Input for this task

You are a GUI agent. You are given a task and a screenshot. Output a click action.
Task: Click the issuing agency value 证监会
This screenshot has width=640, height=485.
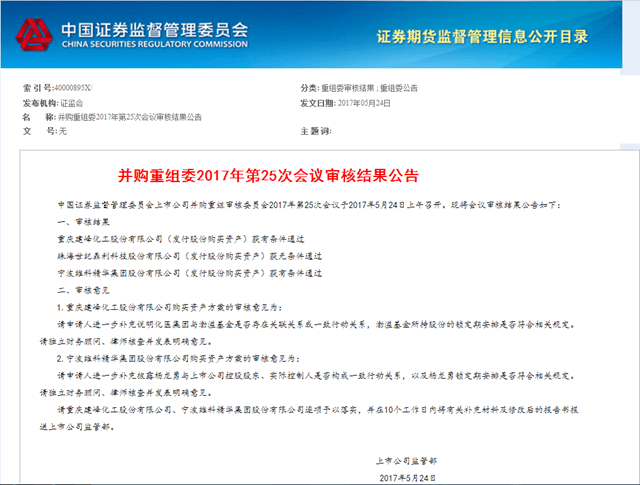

...

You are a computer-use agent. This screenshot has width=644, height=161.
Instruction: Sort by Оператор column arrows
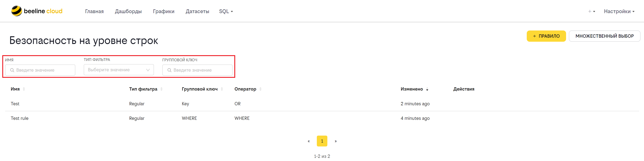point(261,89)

What you have to do
The listing above holds a line with "You are a GUI" and a line with "This screenshot has width=640, height=485.". Print the stretch from the first through the second, exactly and alone.

Output of the exercise
You are a GUI agent. You are given a task and a screenshot. Output a click action.
Task: Click the issuing agency value 证监会
This screenshot has width=640, height=485.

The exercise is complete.